How many miles do you have on your tranny?
The cai wont have anything to do with it.
Thats like saying you upgraded your lungs and you have a broken femur... sorry bout the bad analogy i just got out of emt class


----------



## Jetta_1.8Tip (Jun 3, 2001)

*Re: Sudden VERY hard shifting; please help! (Golbug)*

Sounds like a type of "trans limp mode". I have experienced this before when boosting a bit high but it was solved by restarting the car. It's only done it twice ever.
Others have had this too but if it does not go away after shutting it off and restarting I would take it in ASAP.


----------



## coolvdub (Feb 19, 2000)

*Re: Sudden VERY hard shifting; please help! (Jetta_1.8Tip)*

My bet is you have a bad MAF or one that is on the ragged edge of failure. The reason it shifts okay when cold is you are running open loop and the cold running program in the TCU is running things. Then when the trans is up to full temperature the MAF values are used to calculate torque values that adjust the shift pattern and firmness.


----------



## RoBeRt_68 (Jun 15, 2002)

*Re: Sudden VERY hard shifting; please help! (coolvdub)*


_Quote, originally posted by *coolvdub* »_My bet is you have a bad MAF or one that is on the ragged edge of failure. The reason it shifts okay when cold is you are running open loop and the cold running program in the TCU is running things. Then when the trans is up to full temperature the MAF values are used to calculate torque values that adjust the shift pattern and firmness.
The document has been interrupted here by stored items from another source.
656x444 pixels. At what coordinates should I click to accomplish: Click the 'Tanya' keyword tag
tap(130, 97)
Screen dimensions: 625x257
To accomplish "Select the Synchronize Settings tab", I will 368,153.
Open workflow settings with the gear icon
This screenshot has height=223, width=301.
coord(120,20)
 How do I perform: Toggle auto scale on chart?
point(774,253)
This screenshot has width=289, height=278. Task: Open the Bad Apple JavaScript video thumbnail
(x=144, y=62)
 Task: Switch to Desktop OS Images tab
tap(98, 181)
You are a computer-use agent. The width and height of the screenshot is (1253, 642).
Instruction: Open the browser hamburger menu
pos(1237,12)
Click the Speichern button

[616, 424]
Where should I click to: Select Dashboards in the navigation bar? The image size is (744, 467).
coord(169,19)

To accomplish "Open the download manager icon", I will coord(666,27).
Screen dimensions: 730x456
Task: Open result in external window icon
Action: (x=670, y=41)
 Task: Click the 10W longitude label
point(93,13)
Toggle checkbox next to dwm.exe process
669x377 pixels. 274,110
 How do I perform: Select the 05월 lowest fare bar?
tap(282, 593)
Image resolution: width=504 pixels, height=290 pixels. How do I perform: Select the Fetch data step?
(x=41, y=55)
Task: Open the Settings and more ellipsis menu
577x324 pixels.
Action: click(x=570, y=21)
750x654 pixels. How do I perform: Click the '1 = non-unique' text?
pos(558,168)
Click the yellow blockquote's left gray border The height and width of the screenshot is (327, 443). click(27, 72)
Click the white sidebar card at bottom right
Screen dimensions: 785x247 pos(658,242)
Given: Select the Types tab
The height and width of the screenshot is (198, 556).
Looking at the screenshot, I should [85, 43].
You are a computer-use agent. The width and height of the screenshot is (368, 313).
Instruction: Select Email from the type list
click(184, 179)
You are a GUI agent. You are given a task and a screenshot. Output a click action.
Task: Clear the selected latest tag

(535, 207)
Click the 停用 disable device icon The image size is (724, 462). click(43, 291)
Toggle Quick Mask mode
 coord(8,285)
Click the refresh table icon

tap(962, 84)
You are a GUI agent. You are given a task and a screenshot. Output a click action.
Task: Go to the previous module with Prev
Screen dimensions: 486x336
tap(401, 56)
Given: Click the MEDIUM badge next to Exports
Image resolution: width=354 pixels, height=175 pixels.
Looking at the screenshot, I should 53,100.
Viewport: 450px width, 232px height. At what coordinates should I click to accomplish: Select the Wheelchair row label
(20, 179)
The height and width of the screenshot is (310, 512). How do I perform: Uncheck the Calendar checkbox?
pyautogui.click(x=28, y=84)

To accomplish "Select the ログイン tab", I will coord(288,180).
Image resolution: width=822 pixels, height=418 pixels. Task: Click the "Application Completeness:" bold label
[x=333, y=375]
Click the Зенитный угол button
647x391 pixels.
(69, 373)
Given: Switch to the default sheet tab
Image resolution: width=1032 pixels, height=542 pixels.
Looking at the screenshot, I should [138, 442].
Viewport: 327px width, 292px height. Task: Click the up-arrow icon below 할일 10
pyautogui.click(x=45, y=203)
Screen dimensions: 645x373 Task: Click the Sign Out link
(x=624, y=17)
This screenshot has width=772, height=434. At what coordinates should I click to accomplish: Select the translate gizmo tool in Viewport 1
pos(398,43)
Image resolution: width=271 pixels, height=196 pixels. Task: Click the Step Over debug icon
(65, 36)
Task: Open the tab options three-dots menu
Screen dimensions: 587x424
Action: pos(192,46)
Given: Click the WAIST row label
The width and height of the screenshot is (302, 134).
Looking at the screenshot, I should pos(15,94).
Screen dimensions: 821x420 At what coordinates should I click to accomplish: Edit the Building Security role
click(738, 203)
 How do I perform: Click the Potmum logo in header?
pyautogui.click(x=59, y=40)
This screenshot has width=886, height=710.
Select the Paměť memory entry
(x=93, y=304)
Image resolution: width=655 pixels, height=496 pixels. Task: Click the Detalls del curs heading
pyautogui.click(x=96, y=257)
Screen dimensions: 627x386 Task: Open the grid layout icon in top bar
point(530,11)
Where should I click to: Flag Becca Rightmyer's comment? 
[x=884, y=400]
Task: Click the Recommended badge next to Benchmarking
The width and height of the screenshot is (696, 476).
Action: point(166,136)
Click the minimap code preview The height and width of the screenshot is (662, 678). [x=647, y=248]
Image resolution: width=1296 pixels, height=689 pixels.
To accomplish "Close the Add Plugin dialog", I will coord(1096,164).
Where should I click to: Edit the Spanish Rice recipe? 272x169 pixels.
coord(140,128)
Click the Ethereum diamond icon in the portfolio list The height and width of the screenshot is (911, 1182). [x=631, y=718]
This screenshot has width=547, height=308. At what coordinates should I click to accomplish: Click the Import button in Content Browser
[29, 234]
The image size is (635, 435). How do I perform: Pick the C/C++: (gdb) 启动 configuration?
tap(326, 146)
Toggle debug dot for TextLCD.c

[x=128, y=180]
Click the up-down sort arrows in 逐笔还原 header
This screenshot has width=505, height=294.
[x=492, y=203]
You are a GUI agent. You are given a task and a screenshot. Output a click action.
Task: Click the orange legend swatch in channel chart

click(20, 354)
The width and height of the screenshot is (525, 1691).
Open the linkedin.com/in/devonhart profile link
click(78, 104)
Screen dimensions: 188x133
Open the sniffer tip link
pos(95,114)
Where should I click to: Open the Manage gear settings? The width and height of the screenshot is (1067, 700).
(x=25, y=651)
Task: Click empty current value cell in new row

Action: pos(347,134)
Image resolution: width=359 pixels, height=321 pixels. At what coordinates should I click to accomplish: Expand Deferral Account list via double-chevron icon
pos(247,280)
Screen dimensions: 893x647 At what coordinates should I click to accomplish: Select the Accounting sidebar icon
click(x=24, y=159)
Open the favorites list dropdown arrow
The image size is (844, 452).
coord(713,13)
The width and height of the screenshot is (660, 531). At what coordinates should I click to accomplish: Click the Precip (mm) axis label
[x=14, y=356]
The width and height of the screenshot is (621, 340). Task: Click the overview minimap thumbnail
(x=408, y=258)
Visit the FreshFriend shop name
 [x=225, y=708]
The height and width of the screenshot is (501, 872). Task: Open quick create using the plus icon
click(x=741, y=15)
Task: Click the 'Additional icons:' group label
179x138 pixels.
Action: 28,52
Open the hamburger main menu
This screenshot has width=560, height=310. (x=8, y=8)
I recently cleaned it and I've never gotten a cell (knock on wood) so I dont think thats it.


----------



## RoBeRt_68 (Jun 15, 2002)

upa


----------



## Spooled_AWP (May 29, 2004)

*Re: Sudden VERY hard shifting; please help! (coolvdub)*


_Quote, originally posted by *coolvdub* »_My bet is you have a bad MAF or one that is on the ragged edge of failure. The reason it shifts okay when cold is you are running open loop and the cold running program in the TCU is running things. Then when the trans is up to full temperature the MAF values are used to calculate torque values that adjust the shift pattern and firmness.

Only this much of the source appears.